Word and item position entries
+---+
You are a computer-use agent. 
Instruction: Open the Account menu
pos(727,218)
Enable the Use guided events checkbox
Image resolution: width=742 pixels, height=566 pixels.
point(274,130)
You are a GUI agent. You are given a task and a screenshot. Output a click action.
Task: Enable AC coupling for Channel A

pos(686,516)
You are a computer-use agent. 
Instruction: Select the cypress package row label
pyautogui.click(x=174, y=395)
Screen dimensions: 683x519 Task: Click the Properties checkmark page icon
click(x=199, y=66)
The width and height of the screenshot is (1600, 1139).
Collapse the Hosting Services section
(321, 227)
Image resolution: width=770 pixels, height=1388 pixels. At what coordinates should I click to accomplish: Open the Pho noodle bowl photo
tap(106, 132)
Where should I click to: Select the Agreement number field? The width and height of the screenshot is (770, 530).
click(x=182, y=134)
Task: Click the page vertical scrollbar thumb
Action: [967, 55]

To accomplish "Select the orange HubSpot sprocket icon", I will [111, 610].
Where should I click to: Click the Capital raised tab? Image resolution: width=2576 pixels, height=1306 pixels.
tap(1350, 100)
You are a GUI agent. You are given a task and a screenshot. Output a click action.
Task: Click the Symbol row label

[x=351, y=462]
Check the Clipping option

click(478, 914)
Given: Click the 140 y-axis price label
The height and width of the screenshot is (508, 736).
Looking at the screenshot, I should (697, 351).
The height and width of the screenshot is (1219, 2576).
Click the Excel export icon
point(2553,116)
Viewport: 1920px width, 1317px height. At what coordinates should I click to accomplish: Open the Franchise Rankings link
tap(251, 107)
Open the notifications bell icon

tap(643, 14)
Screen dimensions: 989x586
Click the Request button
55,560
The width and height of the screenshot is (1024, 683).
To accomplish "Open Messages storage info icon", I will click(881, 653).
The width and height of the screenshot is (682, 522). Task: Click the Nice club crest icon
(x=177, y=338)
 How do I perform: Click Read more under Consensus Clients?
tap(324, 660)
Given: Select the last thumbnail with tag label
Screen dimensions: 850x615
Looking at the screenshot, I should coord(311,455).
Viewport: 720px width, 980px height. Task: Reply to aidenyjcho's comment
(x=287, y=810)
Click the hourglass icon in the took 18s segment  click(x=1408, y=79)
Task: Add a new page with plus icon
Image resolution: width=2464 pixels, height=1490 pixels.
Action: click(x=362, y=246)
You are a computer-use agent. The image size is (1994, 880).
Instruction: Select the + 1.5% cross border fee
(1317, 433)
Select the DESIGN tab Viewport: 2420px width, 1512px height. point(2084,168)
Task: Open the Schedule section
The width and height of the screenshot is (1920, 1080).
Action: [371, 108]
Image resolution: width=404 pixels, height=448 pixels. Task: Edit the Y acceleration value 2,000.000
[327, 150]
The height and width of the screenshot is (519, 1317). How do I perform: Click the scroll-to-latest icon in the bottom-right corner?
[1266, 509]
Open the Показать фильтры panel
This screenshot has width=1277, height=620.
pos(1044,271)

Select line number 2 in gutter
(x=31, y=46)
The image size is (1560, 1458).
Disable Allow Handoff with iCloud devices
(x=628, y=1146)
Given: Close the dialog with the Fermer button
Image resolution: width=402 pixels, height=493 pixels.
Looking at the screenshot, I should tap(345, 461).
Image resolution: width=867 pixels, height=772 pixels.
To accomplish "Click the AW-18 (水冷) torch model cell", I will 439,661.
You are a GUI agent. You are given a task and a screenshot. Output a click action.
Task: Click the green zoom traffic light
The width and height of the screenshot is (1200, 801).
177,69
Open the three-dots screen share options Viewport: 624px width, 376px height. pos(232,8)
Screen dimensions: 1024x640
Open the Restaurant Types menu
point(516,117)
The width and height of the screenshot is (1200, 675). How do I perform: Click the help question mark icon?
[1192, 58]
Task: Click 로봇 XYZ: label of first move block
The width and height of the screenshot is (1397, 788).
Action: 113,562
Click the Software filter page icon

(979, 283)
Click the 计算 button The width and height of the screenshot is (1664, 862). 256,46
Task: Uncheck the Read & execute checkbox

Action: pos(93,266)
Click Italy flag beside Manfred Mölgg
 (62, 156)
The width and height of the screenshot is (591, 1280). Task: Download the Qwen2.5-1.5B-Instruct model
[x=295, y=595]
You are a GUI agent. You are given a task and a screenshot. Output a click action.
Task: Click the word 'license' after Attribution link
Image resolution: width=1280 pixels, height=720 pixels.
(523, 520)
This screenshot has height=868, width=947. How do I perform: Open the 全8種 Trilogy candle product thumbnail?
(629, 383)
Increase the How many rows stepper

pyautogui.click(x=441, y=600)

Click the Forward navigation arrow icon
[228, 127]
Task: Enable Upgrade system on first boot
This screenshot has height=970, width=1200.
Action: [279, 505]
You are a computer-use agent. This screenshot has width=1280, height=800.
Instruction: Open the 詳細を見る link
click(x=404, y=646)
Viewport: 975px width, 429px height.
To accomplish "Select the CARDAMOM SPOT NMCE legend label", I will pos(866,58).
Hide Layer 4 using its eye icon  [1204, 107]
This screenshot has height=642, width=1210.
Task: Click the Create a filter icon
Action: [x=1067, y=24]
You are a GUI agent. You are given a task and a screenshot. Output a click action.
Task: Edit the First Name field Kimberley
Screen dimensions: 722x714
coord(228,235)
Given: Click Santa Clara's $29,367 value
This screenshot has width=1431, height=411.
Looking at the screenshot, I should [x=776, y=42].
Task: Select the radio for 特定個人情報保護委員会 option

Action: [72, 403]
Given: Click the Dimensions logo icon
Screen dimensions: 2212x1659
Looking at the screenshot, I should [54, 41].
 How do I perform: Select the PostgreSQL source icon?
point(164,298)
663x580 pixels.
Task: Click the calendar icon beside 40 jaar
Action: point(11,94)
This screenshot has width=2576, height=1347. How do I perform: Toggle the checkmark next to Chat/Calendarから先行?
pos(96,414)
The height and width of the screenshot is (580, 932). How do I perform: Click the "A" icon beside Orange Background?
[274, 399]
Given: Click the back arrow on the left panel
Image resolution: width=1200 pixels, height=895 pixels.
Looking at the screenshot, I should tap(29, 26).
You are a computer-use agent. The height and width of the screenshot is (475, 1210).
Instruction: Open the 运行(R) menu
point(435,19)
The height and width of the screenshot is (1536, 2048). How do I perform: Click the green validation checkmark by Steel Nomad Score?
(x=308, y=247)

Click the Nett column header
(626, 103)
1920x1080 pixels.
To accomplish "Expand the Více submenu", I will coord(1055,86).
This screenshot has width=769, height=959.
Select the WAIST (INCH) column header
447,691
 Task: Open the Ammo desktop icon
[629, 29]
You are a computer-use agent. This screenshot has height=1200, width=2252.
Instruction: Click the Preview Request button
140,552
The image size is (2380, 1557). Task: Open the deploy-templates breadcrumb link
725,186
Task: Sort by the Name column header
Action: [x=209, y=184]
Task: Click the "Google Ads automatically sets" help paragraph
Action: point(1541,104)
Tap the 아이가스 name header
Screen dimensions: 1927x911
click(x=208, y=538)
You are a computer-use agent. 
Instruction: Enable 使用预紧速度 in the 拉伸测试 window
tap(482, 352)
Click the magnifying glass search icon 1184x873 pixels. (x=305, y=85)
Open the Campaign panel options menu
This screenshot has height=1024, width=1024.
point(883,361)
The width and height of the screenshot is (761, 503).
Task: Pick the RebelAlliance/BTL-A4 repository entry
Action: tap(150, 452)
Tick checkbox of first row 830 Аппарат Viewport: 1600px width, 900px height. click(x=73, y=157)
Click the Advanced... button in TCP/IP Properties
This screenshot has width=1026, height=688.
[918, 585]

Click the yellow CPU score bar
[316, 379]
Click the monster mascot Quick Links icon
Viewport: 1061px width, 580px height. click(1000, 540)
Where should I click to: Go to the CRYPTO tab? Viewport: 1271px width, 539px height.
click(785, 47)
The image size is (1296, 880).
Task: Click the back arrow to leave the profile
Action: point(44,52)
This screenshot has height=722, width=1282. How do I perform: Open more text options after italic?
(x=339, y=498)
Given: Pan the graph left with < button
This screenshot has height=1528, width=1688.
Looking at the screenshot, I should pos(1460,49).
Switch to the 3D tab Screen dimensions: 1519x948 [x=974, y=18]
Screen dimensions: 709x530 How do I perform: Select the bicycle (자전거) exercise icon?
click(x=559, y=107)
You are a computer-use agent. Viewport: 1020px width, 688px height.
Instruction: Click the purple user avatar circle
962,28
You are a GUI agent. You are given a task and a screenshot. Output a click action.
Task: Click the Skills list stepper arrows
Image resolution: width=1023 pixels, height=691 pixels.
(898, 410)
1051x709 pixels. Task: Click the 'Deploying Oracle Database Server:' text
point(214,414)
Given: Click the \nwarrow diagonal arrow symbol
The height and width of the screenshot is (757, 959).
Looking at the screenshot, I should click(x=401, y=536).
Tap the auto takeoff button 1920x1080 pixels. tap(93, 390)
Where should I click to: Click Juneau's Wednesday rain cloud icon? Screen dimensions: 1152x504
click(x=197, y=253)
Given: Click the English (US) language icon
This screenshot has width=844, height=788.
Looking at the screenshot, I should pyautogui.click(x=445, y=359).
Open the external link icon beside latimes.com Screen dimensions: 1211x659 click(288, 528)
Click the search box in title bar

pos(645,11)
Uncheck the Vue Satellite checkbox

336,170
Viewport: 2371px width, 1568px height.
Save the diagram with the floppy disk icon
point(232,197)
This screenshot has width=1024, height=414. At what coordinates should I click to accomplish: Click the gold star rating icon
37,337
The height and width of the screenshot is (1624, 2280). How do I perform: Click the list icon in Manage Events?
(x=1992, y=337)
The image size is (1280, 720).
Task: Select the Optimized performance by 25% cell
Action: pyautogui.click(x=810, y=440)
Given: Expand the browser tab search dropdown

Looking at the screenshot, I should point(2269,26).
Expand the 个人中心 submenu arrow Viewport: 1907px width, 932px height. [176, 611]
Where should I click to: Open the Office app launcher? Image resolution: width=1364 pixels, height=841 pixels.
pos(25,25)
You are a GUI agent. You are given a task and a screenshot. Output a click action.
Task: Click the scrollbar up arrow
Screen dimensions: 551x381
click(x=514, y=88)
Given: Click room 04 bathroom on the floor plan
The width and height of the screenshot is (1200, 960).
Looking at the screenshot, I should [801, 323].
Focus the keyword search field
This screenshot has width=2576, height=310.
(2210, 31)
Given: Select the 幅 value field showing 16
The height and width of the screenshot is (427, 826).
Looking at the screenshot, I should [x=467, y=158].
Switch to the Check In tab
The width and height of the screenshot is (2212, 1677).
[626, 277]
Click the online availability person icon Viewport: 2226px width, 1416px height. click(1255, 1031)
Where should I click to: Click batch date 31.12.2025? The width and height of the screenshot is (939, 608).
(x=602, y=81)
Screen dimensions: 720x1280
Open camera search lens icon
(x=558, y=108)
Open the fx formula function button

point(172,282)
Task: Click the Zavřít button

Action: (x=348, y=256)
+---+
→ THE REQUEST: Copy out the entries from the line containing "The width and height of the screenshot is (682, 522)." through the line containing "tap(324, 660)", substituting "badge" for "crest" and leaving everything else unchanged.

→ ANSWER:
The width and height of the screenshot is (682, 522). Task: Click the Nice club badge icon
(x=177, y=338)
 How do I perform: Click Read more under Consensus Clients?
tap(324, 660)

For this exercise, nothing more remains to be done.